*** Data for processing ***

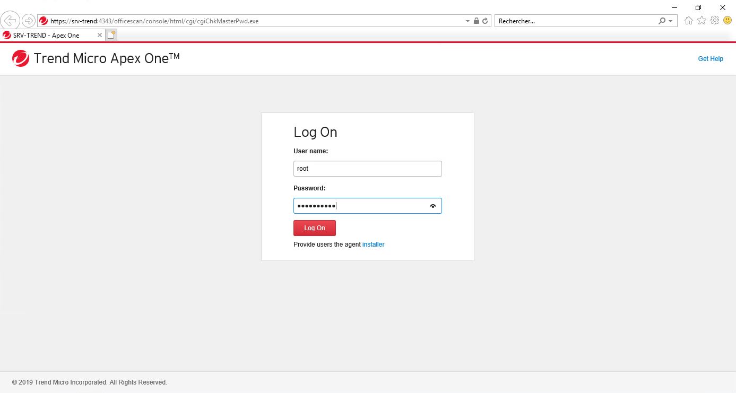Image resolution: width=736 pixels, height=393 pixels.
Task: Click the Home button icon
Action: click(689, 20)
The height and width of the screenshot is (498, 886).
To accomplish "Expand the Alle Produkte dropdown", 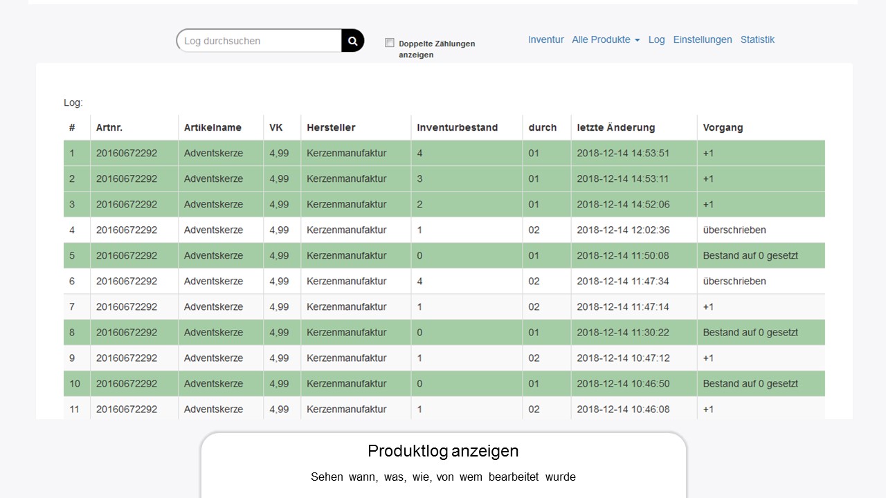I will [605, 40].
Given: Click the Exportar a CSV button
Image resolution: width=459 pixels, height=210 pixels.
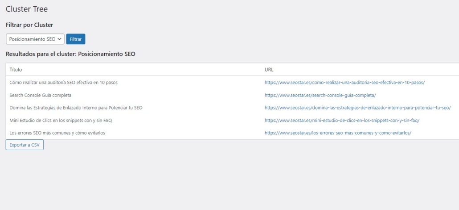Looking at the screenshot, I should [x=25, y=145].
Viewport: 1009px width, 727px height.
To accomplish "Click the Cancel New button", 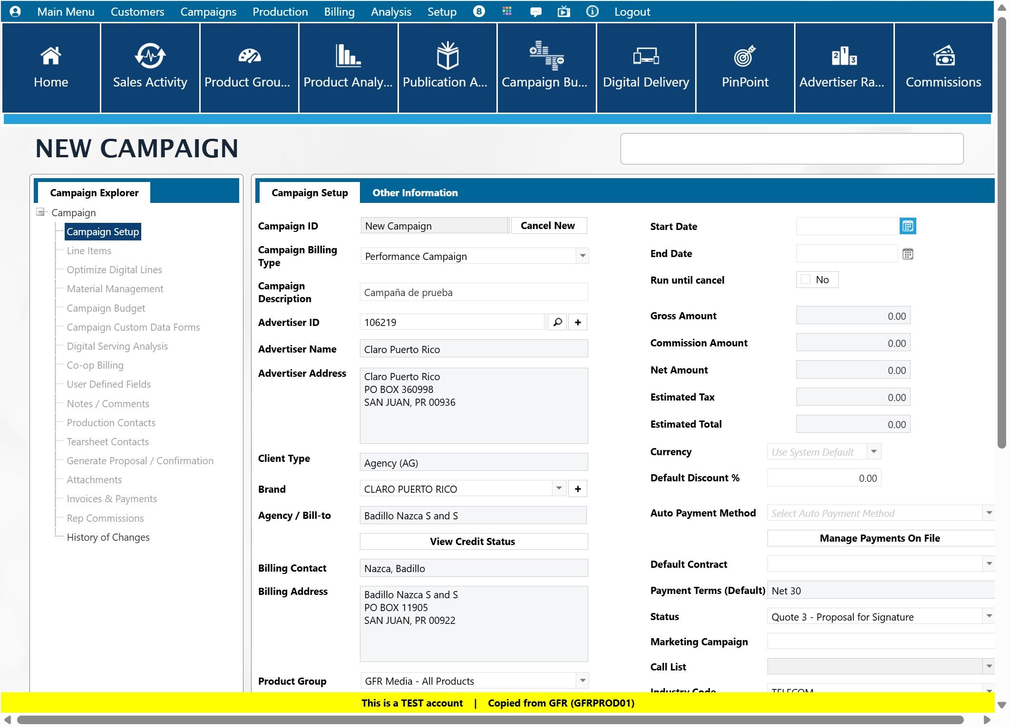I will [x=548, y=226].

***
*** Data for processing ***

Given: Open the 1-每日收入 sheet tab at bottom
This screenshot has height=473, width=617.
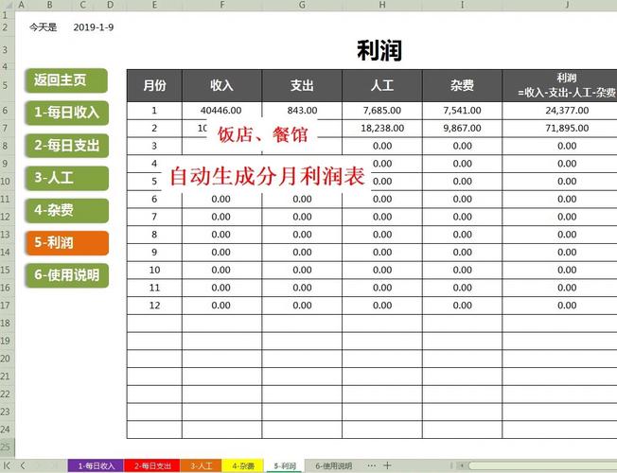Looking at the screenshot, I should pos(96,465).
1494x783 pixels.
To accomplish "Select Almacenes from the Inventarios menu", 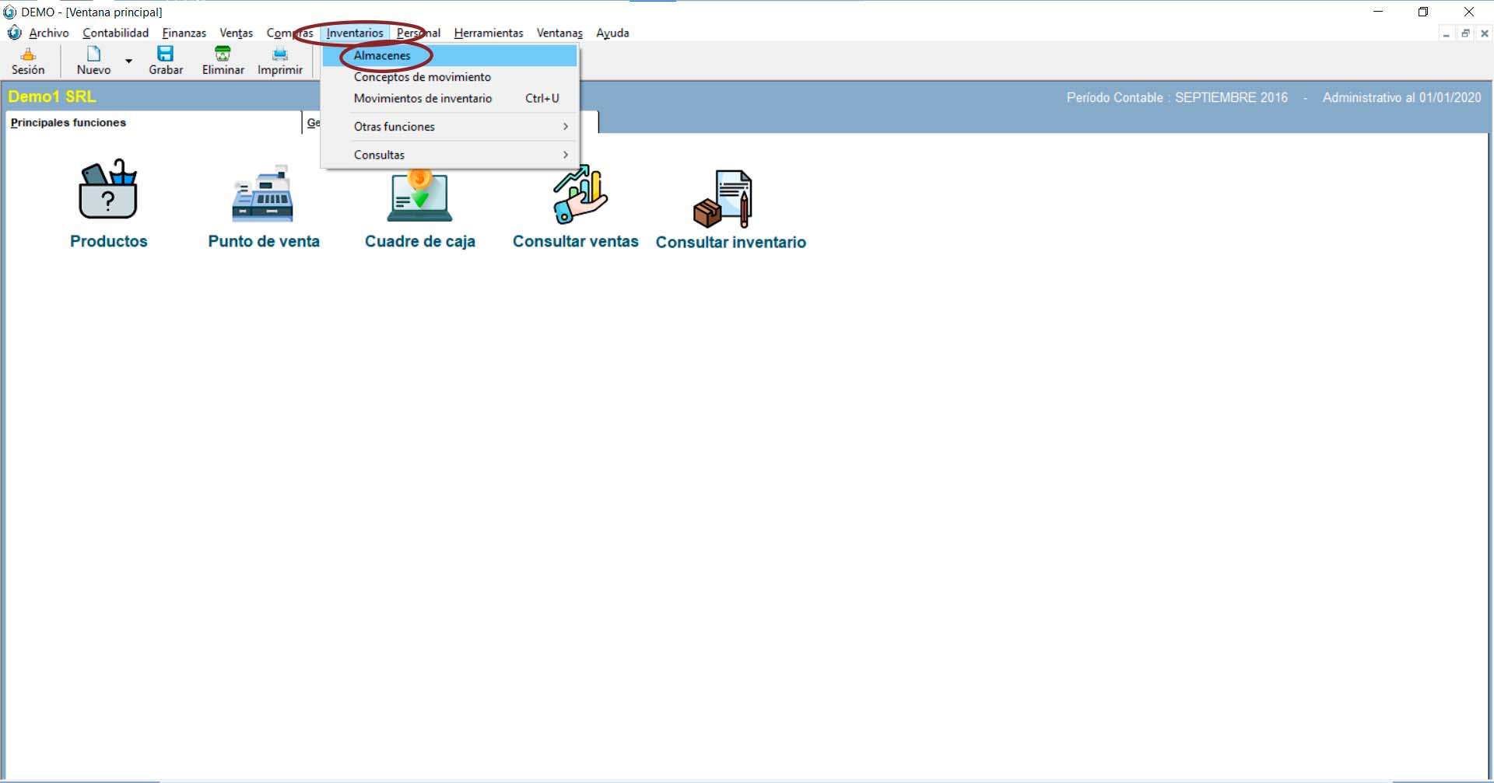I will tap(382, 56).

***

Problem to work on: Extract from the data above every line that contains the string "Given", and reproduce each such line in full.

Exercise solution:
Given: Click the Exportar a CSV button
Given: Open the 1-每日收入 sheet tab at bottom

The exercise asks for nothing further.